__Zu erledigende Aufgaben__.
• 1. Aktualisieren Sie einen Abschnitt aus dem Textauszug über die Radstrecke, indem Sie "Zugbrücke" durch "Klappbrücke" ersetzen. Beginnen Sie bei den Worten "Am Rande des" und enden Sie nach "征天工 (Seitenkō)".
• 2. Nennen Sie sämtliche vierstelligen Jahreszahlen, die im Textauszug über die Radstrecke vorkommen.

__Textauszug__.
+-------+

Am Rande des Parkplatzes teilen sich alte und neue Bahntrasse und es beginnt der ausgewiesene 19 km lange
Rad- und Fussweg: 高知安芸自転車道.
Zugbrücke
Grosse Zugbrücke für einen kleinen Hafen. Öffent nehrmals täglich nach festem Zeitplan und spielt den Topact in dramatischen Videos:
www.youtube.com/watch?v=DR3InNzVcME
Links hinten die blaue Stahlbogenbrücke am Bahnhof Yasu, rechts zwischen den Häusern die Radtrasse auf dem Weg zum 1. Tunnel.
Unterführung in Tei-Kan
Die ersten 11.8km der Bahnstecke vom Knotenpunkt Gomen bis hier oberhalb der Hafens Yasu waren schon 1925 fertig.
Mit dem Bau der folgenden Tunnel wurde 1929 begonnen.
Erster Tunnel 156m, zweiter Tunnel 106m, Eröffnung der gesamten Stecke bis Aki 1930, Elektrifizierung im Jahr 1949.
Seitenkō Tunnel
Die drei poetischen Zeichen über dem Portal
征天工 (Seitenkō)
lassen sich vielleicht als 'Gutes Werk erobert den Himmel' übersetzen.
Cycling Terminal
Hier zwischen den Tunneln geht es rechts abwärts direkt zum 'Konan city cycling terminal':
www.shioyajuku.com
Einfaches Hotel mit gutem Essen und grosser Auswahl an Fahrrädern.
Tōryūmon Tunnel
Das Motto am Ausgang des zweiten Tunnels
登龍門 (Tōryūmon).
Vielleicht 'Das Drachentor ist erreicht' ?
Alter Haltepunkt Gansei. Die neue Strecke hoch oben.
Seahouse
Das Restaurant Seahouse. Feiner Béton Brut mit bester Aussicht.
Die richtige Location für ein 2. Frühstück mit frischem Croissant und grossem Cappuccino?
Leider nichts dergleichen, also weiter mit dem gerade gekauften Wasser von Lawson.
Zwei Schwestern
O-Ryō お龍 mit ihrer jüngeren Schwester
Kimi-Eda 君枝.
Unvergessen ist O-Ryō durch die dramatischen Ereignisse von 1866 als sie Sakamoto Ryōma,
den Samurai und grossen Kämpfer für die Meji Reformen, vor einem Mordanschlag rettete.
Beide heirateten und das moderne Paar reiste gemeinsam zu mehreren heissen Quellen, die erste Hochzeitsreise in Japan.
Vor der Mauer
Nicht immer gehts direkt auf der Bahntrasse sondern wie hier
auf der Seeseite der Schutzmauer.
Die neue Schnellstrasse E55 wird hoch über die Flussmündung geführt.
Durch die Baustelle für die neuen Brückenpfeiler ist der Weg vorläufig von
der roten Brücke bis zum Rastplatz Akano gesperrt,
Wanderer und Radfahrer müssen über die Landstrasse (Stand 5/2023).

+-------+

__Gespeicherte Daten__.
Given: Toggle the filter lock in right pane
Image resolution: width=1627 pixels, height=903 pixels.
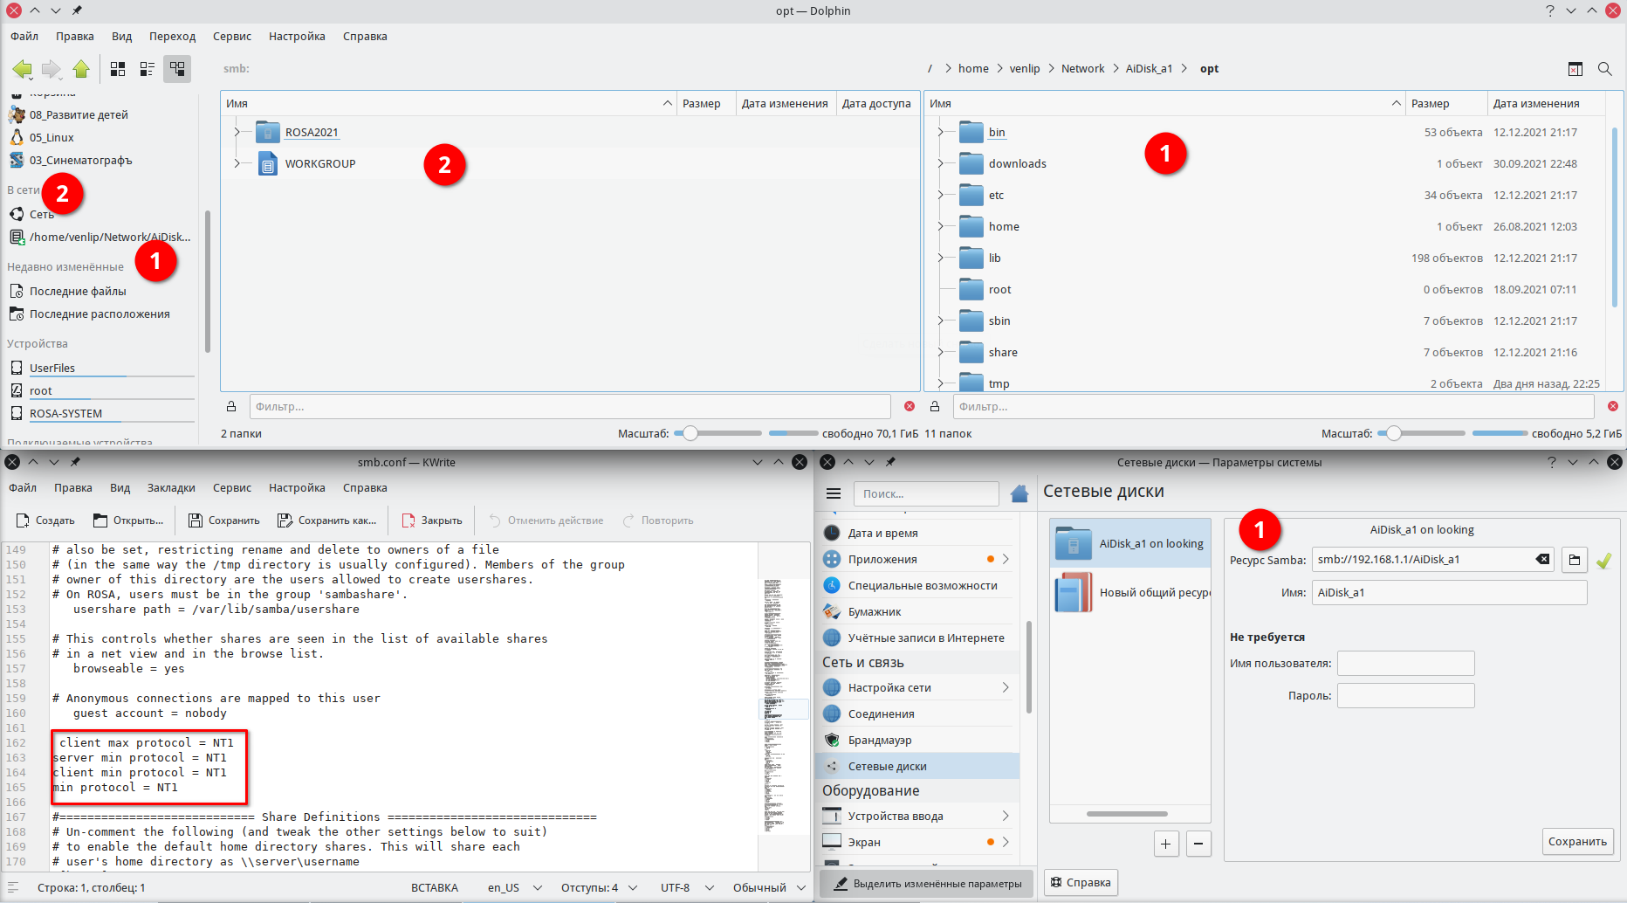Looking at the screenshot, I should click(935, 407).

+-------+

__Liste der Antworten__.
• 1.
Am Rande des Parkplatzes teilen sich alte und neue Bahntrasse und es beginnt der ausgewiesene 19 km lange
Rad- und Fussweg: 高知安芸自転車道.
Klappbrücke
Grosse Klappbrücke für einen kleinen Hafen. Öffent nehrmals täglich nach festem Zeitplan und spielt den Topact in dramatischen Videos:
www.youtube.com/watch?v=DR3InNzVcME
Links hinten die blaue Stahlbogenbrücke am Bahnhof Yasu, rechts zwischen den Häusern die Radtrasse auf dem Weg zum 1. Tunnel.
Unterführung in Tei-Kan
Die ersten 11.8km der Bahnstecke vom Knotenpunkt Gomen bis hier oberhalb der Hafens Yasu waren schon 1925 fertig.
Mit dem Bau der folgenden Tunnel wurde 1929 begonnen.
Erster Tunnel 156m, zweiter Tunnel 106m, Eröffnung der gesamten Stecke bis Aki 1930, Elektrifizierung im Jahr 1949.
Seitenkō Tunnel
Die drei poetischen Zeichen über dem Portal
征天工 (Seitenkō)

• 2. 1925, 1929, 1930, 1949, 1866, 2023